Not all bankers even wanted the Troubled Asset Relief Program, with some critics arguing that without government intervention, the financial system could have self-corrected. The CEO of Wells Fargo complained that the government forced his bank into the program and that its mandates restrict his bank's ability to raise private funding. "Is this America," said Chairman Richard Kovacevich, "when you do what your government asks you to do and then retroactively you also have additional conditions? If we were not forced to take the TARP money, we would have been able to raise private capital at that time." As for the President's plan to "stress test" banks in order to isolate those worthy of bailout money, Kovacevich called it "asinine."

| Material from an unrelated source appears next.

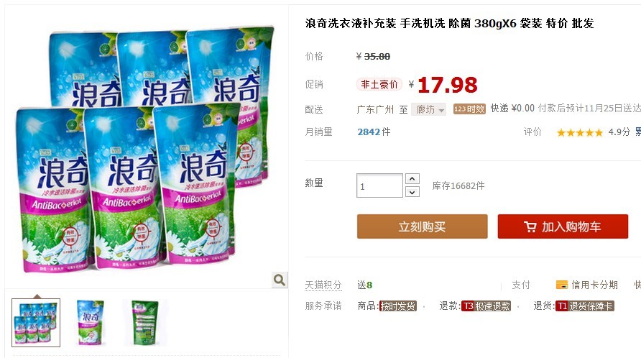Open the 廊坊 destination city dropdown
Viewport: 641px width, 358px height.
(429, 110)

The President promised to rein in unreasonable executive compensation, but insurance giant AIG -- which received more than $170 billion in bailout money -- plans to pay out $165 million in "guaranteed" bonuses. An outraged public prompted the President to ask his Treasury secretary to again attempt to stop or reduce bonuses that AIG's CEO acknowledged as "distasteful" but defended as legal obligations.

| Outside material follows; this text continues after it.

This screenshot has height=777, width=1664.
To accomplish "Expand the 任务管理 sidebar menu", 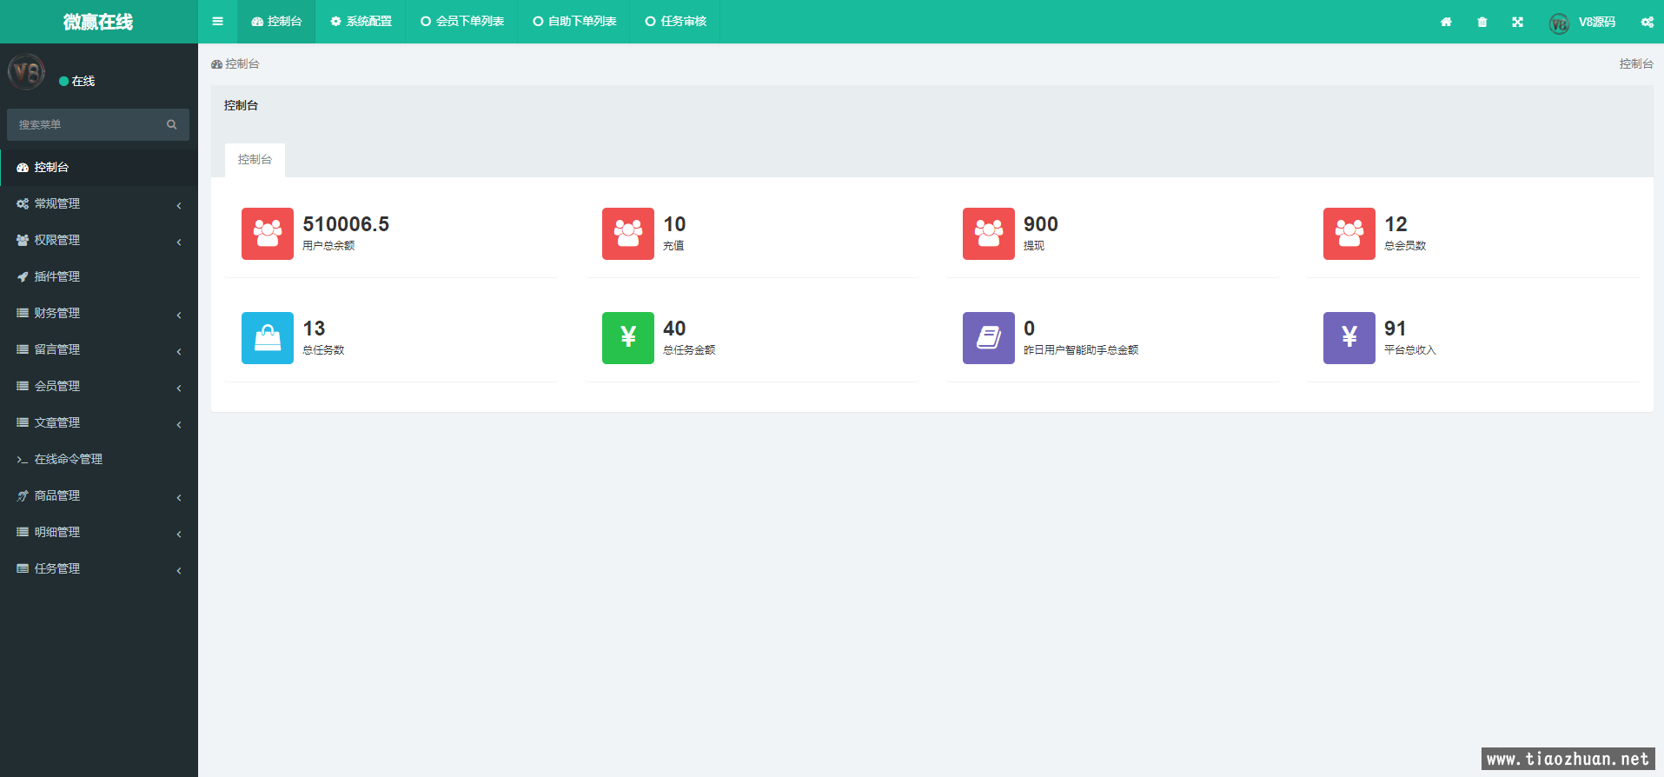I will point(99,568).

The failure to staff may be an unintended consequence of the President's executive order restricting the conditions under which former lobbyists can serve in government. The President has granted -- so far -- two dozen waivers to this policy. Yet the head of Britain's civil service, Sir Gus O'Donnell, tried, by phone, to contact key Treasury personnel in preparation for the upcoming G-20 summit. The phones just rang. "There is nobody there," said O'Donnell.
The President's supporters speak of his enormous "popularity." But his sliding favorability numbers put him on par with former President George W. Bush at this point in their initial terms.
Americans, more and more, find themselves saying, "There is nobody there."